Gli italiani acquistano sempre più anche attraverso smartphone. Il mobile commerce, gli acquisti tramite smartphone via APP o direttamente sul web attraverso PC, infatti sono cresciuti del 255% negli ultimi mesi e, unitamente alle transazioni effettuate via tablet, hanno conquistato quest’anno  il 12% del mercato eCommerce. Si tratta di risultati che sono il frutto anche di un’attività sempre più raffinata e sofisticata di marketing sui prodotti posti in vendita e l’immediata disponibilità per il consumatore; la possibilità di confrontare prezzo e prestazioni rimanendo comodamente seduti in poltrona è indubbiamente un ulteriore fattore fondamentale.
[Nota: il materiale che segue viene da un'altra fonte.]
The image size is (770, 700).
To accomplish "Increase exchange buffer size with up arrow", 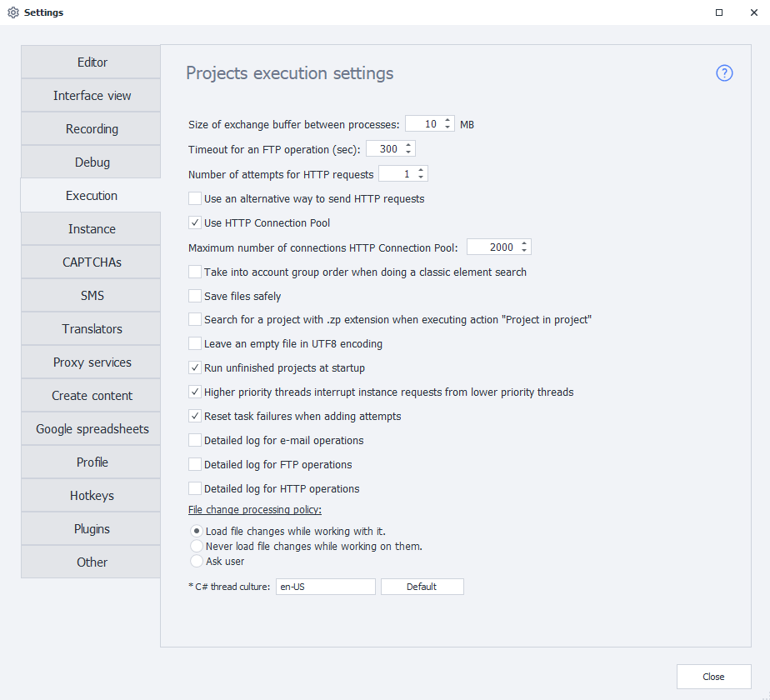I will tap(448, 120).
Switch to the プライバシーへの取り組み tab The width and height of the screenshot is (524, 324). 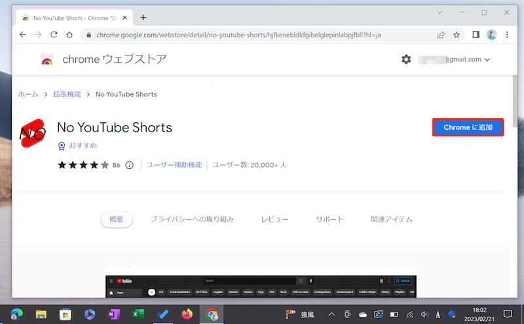click(x=191, y=219)
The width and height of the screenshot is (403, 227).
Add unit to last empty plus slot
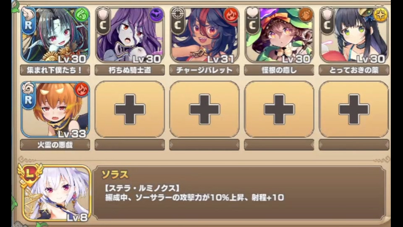(x=353, y=110)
I commercianti del web, denominati “merchant” dagli addetti ai lavori, si avvalgono di formidabili tecniche di ricerca e di marketing che consentono loro di offrire alla persona giusta, o meglio al profilo dell’utente web più promettente, il prodotto adeguato ai suoi gusti, alle esigenze, ai desideri spesso dedotti analizzando i precedenti acquisti dei singoli o di gruppi di utenti con caratteristiche simili. L’attività d’Intelligence così condotta consente di aumentare la probabilità che l’utente proceda ad un acquisto online. Oggigiorno le tecnologie informatiche e la statistica offrono agli operatori l’opportunità di esplorare ed interpretare l’enorme quantità di dati provenienti da fonti diverse: interne all’azienda, acquistati da società specializzate in ricerche di mercato, web, ecc. Le informazioni utili a profilare il consumatore sono tipicamente gli acquisti e la loro dinamica, le interazioni con il servizio clienti, le ricerche web e le eventuali connessioni sui social media. “Profilare”, declinabile anche come “prevedere le tendenze”, è un’esigenza imprescindibile per chi opera nell’e-commerce.
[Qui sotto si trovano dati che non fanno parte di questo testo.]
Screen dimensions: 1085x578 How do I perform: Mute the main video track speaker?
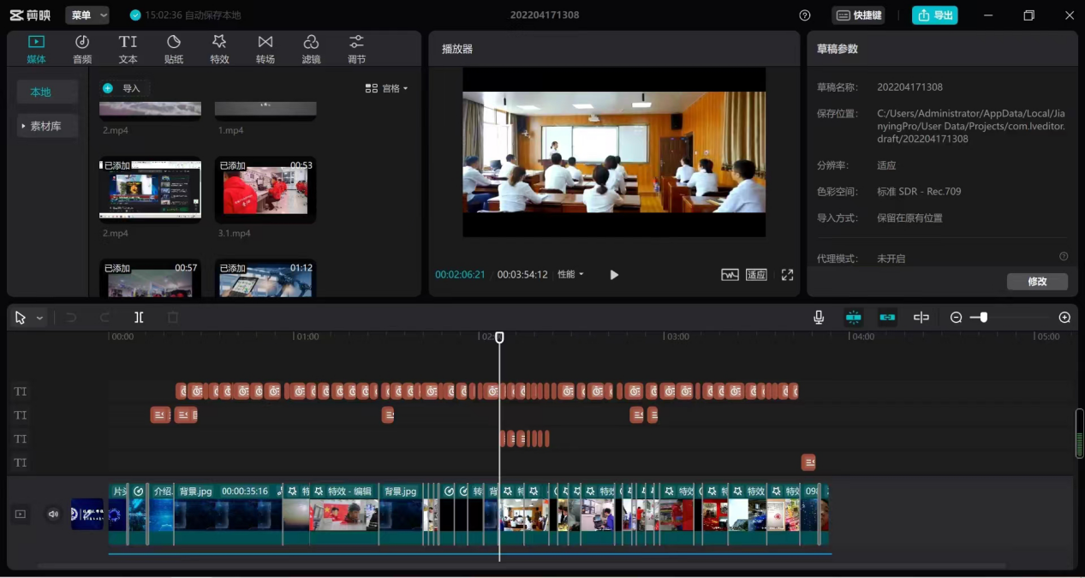[x=53, y=514]
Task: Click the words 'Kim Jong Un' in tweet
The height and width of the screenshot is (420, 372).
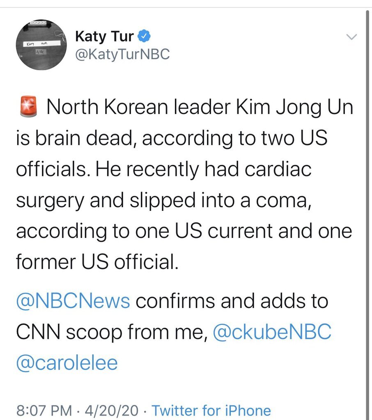Action: click(x=294, y=108)
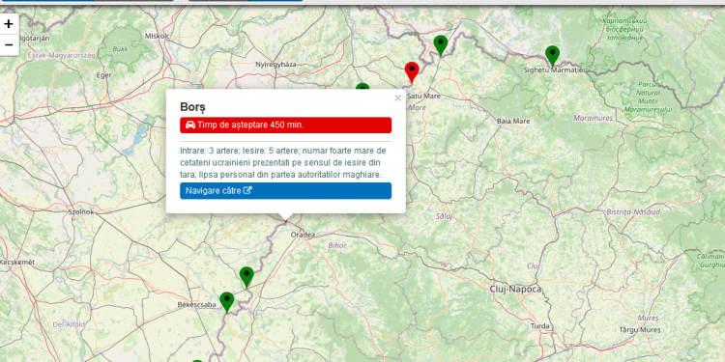Click the red Timp de așteptare 450 min bar

[x=285, y=125]
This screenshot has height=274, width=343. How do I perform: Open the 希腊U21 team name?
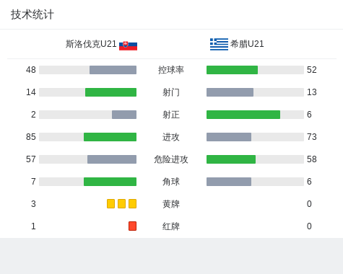[247, 44]
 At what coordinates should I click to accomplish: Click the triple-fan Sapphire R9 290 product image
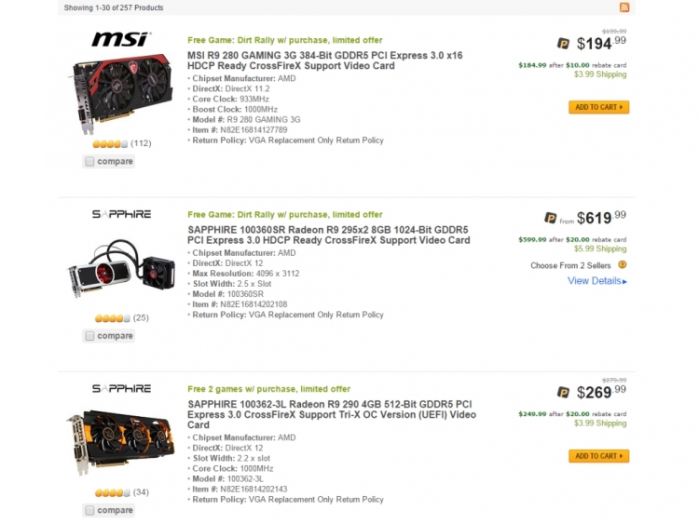click(x=121, y=440)
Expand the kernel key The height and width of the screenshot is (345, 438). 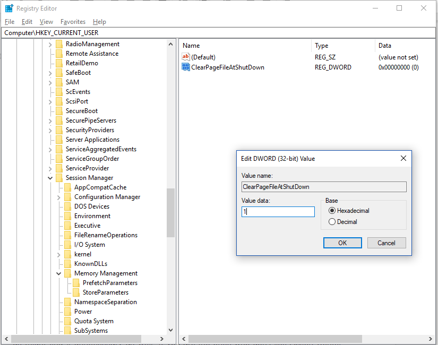58,254
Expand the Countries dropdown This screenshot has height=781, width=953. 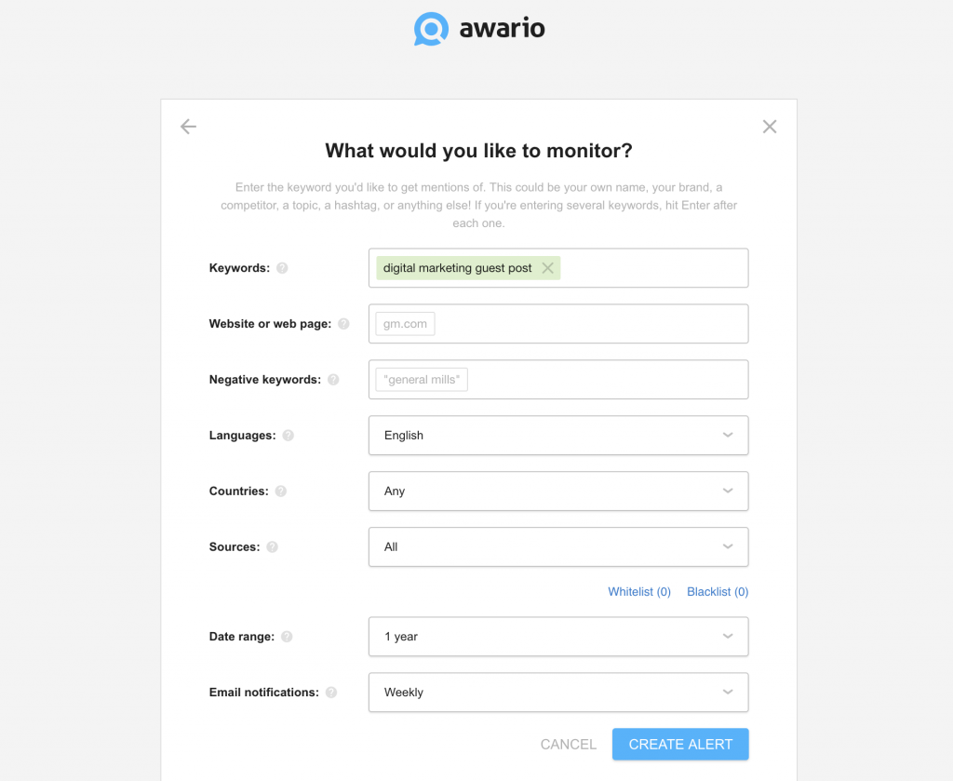558,491
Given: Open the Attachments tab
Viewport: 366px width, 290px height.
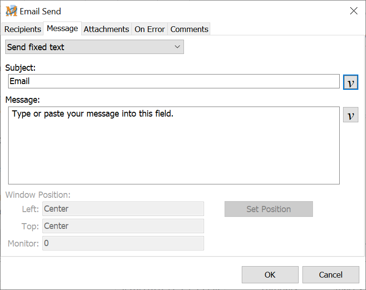Looking at the screenshot, I should pyautogui.click(x=106, y=29).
“Sono dati utilissimi per comprendere il comportamento dei consumatori e per realizzare campagne promozionali di successo. – spiega Battiti -. La possibilità di personalizzare i contenuti, comprendere, interpretare le navigazioni web ed essere in grado di prevedere le tendenze dei consumatori è vitale per la strategia on-line perché quanto più rilevante per il visitatore è la pagina in cui arriva, tanto più è probabile che la visita si converta in vendita. Questi dati,inoltre, facilitano l’approccio al cliente fedele, perché a quest’ultimo piace essere riconosciuto come cliente importante, al quale vengono offerte occasioni, proposte e trattamenti perfettamente tagliati sulle sue esigenze, e per il venditore è più facile vendere più volte allo stesso cliente che vendere a nuovi clienti”.